* **Objective**: Arrange every line of the data below as a Markdown table with two columns, n for the row number and Line for the text. Leave out blank lines.

[Dataset items]
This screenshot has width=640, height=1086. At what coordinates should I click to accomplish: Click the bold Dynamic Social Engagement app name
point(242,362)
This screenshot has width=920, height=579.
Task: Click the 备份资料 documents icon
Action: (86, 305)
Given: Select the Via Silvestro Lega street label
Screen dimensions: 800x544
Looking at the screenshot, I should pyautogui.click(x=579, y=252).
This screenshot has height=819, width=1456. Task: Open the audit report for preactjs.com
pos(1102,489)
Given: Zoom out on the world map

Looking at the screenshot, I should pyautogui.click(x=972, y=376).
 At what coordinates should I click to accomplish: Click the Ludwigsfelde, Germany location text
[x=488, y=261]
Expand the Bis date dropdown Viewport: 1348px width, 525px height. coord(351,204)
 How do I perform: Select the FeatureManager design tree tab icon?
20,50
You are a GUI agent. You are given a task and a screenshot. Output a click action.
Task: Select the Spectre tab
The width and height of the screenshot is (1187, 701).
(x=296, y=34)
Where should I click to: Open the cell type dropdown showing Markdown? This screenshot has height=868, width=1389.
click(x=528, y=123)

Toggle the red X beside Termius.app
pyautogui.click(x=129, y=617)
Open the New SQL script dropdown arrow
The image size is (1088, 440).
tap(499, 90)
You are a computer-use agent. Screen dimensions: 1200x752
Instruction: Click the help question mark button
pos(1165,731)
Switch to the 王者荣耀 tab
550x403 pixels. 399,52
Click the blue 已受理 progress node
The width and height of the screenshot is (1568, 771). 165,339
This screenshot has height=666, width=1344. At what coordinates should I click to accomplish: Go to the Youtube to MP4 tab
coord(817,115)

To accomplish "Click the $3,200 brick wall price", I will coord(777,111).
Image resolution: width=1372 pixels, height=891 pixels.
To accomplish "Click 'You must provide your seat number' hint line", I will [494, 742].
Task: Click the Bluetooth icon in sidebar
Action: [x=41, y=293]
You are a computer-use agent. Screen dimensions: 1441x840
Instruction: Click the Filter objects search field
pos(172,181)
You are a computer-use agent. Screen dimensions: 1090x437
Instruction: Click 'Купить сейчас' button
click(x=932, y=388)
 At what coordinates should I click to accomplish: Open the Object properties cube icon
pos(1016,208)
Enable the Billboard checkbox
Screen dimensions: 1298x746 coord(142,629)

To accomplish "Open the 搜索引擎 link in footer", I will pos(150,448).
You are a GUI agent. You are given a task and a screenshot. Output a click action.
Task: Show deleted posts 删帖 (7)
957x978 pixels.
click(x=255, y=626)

* **Reply**:
| n | Line |
|---|---|
| 1 | This screenshot has width=640, height=1086. At what coordinates should I click to accomplish: Click the bold Dynamic Social Engagement app name |
| 2 | point(242,362) |
| 3 | This screenshot has width=920, height=579. |
| 4 | Task: Click the 备份资料 documents icon |
| 5 | Action: (86, 305) |
| 6 | Given: Select the Via Silvestro Lega street label |
| 7 | Screen dimensions: 800x544 |
| 8 | Looking at the screenshot, I should pyautogui.click(x=579, y=252). |
| 9 | This screenshot has height=819, width=1456. Task: Open the audit report for preactjs.com |
| 10 | pos(1102,489) |
| 11 | Given: Zoom out on the world map |
| 12 | Looking at the screenshot, I should pyautogui.click(x=972, y=376). |
| 13 |  At what coordinates should I click to accomplish: Click the Ludwigsfelde, Germany location text |
| 14 | [x=488, y=261] |
| 15 | Expand the Bis date dropdown Viewport: 1348px width, 525px height. coord(351,204) |
| 16 |  How do I perform: Select the FeatureManager design tree tab icon? |
| 17 | 20,50 |
| 18 | You are a GUI agent. You are given a task and a screenshot. Output a click action. |
| 19 | Task: Select the Spectre tab |
| 20 | The width and height of the screenshot is (1187, 701). |
| 21 | (x=296, y=34) |
| 22 | Where should I click to: Open the cell type dropdown showing Markdown? This screenshot has height=868, width=1389. |
| 23 | click(x=528, y=123) |
| 24 | Toggle the red X beside Termius.app |
| 25 | pyautogui.click(x=129, y=617) |
| 26 | Open the New SQL script dropdown arrow |
| 27 | The image size is (1088, 440). |
| 28 | tap(499, 90) |
| 29 | You are a computer-use agent. Screen dimensions: 1200x752 |
| 30 | Instruction: Click the help question mark button |
| 31 | pos(1165,731) |
| 32 | Switch to the 王者荣耀 tab |
| 33 | 550x403 pixels. 399,52 |
| 34 | Click the blue 已受理 progress node |
| 35 | The width and height of the screenshot is (1568, 771). 165,339 |
| 36 | This screenshot has height=666, width=1344. At what coordinates should I click to accomplish: Go to the Youtube to MP4 tab |
| 37 | coord(817,115) |
| 38 | To accomplish "Click the $3,200 brick wall price", I will coord(777,111). |
| 39 | Image resolution: width=1372 pixels, height=891 pixels. |
| 40 | To accomplish "Click 'You must provide your seat number' hint line", I will [494, 742]. |
| 41 | Task: Click the Bluetooth icon in sidebar |
| 42 | Action: [x=41, y=293] |
| 43 | You are a computer-use agent. Screen dimensions: 1441x840 |
| 44 | Instruction: Click the Filter objects search field |
| 45 | pos(172,181) |
| 46 | You are a computer-use agent. Screen dimensions: 1090x437 |
| 47 | Instruction: Click 'Купить сейчас' button |
| 48 | click(x=932, y=388) |
| 49 |  At what coordinates should I click to accomplish: Open the Object properties cube icon |
| 50 | pos(1016,208) |
| 51 | Enable the Billboard checkbox |
| 52 | Screen dimensions: 1298x746 coord(142,629) |
| 53 | To accomplish "Open the 搜索引擎 link in footer", I will pos(150,448). |
| 54 | You are a GUI agent. You are given a task and a screenshot. Output a click action. |
| 55 | Task: Show deleted posts 删帖 (7) |
| 56 | 957x978 pixels. |
| 57 | click(x=255, y=626) |